Death in Springtime: Terri Schiavo and Pope John Paul II

It was the first day of spring in 2005. I was at the florist in the seaside village where I grew up, assembling a basket of flowering spring plants for my sister, who had just given birth.

Immersing my hands in budding greenery, inhaling the earthy scents—it helped to chase away, for a few moments, the looming death which occupied my mind. Later that evening, watching my sister's pink newborn suck on his tiny fists, I smiled; it was a welcome break from the tragedy that was flooding the airwaves, and leaving me feeling panicked.

Terri Schindler Schiavo was being dehydrated to death in Florida, and I took it very personally. 

The non-stop talk about Schiavo, and the almost blithe way her life was being reduced to what she could "do"—as though her value as a human being hinged upon her utility—had meaning in my life. 

I have been blessed to be the mother of three daughters. Christina, the youngest, has Down syndrome, and the pundits and "experts" who were judging Terri's fitness for survival based on her motor and communication skills were hitting a nerve. My three-year-old wasn't speaking yet, had just learned to walk, and potty training seemed a far-off dream.

Deep in my heart, I feared that if laws were on the books demanding that we qualify for medical treatment based on our abilities, then Christina would not fare well. I was already aware that 92% of mothers whose babies were pre-natally diagnosed with Down syndrome chose to abort their baby, out of fear that children like Christina would present too much of a burden. What would happen, I wondered, if she needed a feeding tube in her later years, and her father and I weren't around to advocate for her? Would some "well-intentioned" nurse decide to do her a favor by ending her life?

Schiavo had her family by her side, yet they were helpless to give her even one drop of water, though the flowers in the vase next to her bed had plenty, to keep them fresh and alive. Would that, I wondered, be our situation someday?

| Exercise instructions |
a - Please repeat the essay's wording, everything from "The non-stop talk" down to "a far-off dream.".
b - Summarize the essay in two sentences.

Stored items
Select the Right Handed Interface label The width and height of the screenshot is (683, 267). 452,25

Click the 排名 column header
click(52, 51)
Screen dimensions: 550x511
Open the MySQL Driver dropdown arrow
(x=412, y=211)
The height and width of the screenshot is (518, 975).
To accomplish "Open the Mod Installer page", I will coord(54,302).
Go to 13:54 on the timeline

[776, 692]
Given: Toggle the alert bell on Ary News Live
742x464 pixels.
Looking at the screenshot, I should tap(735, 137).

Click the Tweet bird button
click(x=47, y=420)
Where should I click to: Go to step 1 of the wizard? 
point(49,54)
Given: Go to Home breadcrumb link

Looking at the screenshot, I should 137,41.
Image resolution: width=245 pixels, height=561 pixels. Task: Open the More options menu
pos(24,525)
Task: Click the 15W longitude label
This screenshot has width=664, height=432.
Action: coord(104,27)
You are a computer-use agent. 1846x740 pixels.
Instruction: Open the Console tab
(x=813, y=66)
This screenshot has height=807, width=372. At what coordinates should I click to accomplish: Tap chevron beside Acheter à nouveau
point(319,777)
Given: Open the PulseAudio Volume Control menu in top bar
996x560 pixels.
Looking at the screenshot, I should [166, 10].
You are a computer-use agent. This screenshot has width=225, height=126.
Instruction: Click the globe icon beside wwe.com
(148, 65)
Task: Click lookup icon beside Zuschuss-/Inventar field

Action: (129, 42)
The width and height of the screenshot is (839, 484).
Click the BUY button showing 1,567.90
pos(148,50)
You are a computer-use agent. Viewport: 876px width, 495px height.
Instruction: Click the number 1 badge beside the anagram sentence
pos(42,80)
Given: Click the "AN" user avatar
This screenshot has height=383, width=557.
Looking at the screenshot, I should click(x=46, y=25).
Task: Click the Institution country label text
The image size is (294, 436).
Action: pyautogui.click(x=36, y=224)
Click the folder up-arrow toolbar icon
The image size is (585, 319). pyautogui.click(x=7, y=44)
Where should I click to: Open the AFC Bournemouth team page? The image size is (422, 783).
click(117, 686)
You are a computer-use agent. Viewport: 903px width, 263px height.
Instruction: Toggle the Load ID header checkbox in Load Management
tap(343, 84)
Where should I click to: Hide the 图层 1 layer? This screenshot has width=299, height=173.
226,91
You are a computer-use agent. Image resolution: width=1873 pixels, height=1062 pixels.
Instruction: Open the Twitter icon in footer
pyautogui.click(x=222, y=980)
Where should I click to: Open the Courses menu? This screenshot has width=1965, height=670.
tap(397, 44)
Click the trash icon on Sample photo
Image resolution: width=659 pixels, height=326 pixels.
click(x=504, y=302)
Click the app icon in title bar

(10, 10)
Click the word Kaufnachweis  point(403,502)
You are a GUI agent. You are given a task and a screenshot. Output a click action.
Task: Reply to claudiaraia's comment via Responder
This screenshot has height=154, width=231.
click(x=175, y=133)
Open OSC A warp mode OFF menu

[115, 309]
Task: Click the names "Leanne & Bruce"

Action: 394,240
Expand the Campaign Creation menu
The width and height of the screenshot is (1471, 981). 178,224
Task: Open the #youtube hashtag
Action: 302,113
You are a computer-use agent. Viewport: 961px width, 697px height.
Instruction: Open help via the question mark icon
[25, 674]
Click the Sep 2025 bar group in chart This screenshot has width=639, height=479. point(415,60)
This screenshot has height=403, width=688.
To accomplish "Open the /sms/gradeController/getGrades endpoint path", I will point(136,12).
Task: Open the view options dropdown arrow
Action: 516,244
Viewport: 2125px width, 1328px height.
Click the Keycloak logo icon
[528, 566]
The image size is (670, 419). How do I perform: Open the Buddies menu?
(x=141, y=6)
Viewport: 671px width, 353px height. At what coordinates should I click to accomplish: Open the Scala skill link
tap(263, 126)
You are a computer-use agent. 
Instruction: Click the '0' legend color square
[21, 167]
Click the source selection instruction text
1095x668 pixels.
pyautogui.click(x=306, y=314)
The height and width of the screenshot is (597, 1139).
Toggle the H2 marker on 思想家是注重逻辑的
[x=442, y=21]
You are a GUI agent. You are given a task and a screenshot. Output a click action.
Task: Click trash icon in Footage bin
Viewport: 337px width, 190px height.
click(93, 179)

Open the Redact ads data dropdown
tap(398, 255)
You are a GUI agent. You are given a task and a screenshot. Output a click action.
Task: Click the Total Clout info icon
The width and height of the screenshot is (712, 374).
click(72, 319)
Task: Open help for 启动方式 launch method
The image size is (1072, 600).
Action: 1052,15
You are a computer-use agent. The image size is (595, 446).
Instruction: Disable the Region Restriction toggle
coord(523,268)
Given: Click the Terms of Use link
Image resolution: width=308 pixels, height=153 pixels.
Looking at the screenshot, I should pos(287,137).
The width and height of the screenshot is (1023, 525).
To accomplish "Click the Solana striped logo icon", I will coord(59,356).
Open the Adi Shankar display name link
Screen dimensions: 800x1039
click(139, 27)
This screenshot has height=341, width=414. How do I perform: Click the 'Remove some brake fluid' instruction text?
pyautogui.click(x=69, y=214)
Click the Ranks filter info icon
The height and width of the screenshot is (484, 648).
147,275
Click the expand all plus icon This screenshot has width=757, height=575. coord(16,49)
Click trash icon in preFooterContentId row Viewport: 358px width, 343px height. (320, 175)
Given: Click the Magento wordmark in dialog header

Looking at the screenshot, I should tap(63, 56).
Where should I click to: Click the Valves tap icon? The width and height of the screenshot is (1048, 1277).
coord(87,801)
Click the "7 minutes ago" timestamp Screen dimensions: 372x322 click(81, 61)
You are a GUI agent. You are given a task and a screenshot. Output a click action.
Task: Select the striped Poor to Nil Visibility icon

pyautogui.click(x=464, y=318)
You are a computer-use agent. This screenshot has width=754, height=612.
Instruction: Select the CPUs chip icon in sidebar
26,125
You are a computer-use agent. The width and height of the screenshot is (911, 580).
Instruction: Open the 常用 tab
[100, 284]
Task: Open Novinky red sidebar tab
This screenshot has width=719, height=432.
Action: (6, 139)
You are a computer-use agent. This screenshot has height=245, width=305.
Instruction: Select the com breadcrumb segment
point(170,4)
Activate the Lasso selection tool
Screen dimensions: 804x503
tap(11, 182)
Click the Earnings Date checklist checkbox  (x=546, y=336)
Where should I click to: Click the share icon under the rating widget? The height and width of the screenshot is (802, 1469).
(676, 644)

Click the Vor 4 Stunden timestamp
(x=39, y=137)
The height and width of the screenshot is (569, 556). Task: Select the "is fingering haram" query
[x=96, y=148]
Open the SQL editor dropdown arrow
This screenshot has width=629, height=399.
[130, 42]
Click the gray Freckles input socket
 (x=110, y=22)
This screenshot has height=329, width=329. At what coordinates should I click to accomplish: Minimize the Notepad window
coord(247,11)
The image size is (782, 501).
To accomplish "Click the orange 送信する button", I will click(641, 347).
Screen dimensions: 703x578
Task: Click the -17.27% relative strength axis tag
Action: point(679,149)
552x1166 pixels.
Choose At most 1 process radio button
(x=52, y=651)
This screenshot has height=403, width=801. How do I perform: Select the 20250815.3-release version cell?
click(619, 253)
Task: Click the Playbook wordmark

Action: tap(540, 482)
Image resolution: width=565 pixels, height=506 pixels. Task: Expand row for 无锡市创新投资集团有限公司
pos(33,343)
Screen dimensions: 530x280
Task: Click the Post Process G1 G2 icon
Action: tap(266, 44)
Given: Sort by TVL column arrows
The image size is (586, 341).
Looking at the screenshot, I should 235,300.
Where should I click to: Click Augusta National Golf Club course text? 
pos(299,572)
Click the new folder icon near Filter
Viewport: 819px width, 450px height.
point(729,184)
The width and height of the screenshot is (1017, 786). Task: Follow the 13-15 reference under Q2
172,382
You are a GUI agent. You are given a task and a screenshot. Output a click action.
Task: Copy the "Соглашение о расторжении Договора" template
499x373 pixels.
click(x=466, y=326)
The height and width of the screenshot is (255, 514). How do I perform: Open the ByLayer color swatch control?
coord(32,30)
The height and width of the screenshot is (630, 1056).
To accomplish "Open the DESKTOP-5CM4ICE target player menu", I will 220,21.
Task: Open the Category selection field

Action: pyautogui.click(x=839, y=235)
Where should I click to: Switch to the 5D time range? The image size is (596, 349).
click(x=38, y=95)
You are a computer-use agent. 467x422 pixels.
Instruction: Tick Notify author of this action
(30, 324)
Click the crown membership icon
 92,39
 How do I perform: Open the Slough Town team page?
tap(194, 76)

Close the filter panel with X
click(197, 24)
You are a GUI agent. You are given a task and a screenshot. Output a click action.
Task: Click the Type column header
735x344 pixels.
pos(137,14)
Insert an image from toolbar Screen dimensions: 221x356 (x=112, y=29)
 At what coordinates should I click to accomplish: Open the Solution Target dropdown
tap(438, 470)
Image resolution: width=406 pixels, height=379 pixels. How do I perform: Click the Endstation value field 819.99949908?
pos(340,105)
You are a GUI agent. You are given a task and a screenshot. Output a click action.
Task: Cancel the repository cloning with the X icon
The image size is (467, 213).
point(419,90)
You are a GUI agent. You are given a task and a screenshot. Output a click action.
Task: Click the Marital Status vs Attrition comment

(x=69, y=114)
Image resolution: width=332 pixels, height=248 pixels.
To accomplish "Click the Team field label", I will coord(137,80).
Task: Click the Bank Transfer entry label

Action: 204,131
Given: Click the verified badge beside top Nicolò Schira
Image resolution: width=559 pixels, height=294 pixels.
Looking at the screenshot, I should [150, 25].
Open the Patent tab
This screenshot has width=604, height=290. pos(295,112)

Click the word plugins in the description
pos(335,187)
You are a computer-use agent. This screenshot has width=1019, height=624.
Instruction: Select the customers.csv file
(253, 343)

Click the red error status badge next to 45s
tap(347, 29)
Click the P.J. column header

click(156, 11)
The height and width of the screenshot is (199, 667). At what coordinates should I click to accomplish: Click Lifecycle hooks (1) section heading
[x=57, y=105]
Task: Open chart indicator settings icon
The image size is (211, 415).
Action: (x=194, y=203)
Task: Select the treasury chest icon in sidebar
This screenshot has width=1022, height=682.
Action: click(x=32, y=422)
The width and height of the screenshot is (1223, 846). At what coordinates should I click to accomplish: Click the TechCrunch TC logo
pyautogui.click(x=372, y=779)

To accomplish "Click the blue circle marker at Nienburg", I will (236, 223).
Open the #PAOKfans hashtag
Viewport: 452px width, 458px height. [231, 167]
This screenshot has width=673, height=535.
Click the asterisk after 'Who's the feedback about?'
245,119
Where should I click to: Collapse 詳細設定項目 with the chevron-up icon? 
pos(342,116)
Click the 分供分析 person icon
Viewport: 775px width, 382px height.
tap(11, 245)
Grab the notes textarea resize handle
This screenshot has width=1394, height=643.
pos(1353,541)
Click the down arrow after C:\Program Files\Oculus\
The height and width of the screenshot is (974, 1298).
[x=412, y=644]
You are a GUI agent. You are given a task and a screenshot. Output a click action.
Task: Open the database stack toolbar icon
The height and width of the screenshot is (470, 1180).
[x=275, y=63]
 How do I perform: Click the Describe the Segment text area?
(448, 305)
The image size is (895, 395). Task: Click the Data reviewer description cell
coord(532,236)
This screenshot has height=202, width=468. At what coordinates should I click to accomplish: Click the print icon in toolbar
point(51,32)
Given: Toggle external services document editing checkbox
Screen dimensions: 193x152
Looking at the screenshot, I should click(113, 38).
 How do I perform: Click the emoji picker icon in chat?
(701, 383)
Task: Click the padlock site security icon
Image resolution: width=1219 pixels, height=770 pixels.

| Written responses |
a -
The non-stop talk about Schiavo, and the almost blithe way her life was being reduced to what she could "do"—as though her value as a human being hinged upon her utility—had meaning in my life. 

I have been blessed to be the mother of three daughters. Christina, the youngest, has Down syndrome, and the pundits and "experts" who were judging Terri's fitness for survival based on her motor and communication skills were hitting a nerve. My three-year-old wasn't speaking yet, had just learned to walk, and potty training seemed a far-off dream.

b - On the first day of spring in 2005, while Terri Schiavo was being dehydrated to death in Florida, the writer took her case very personally. As the mother of Christina, a young daughter with Down syndrome, the writer feared that Christina would not fare well if laws demanded that people qualify for medical treatment based on their abilities.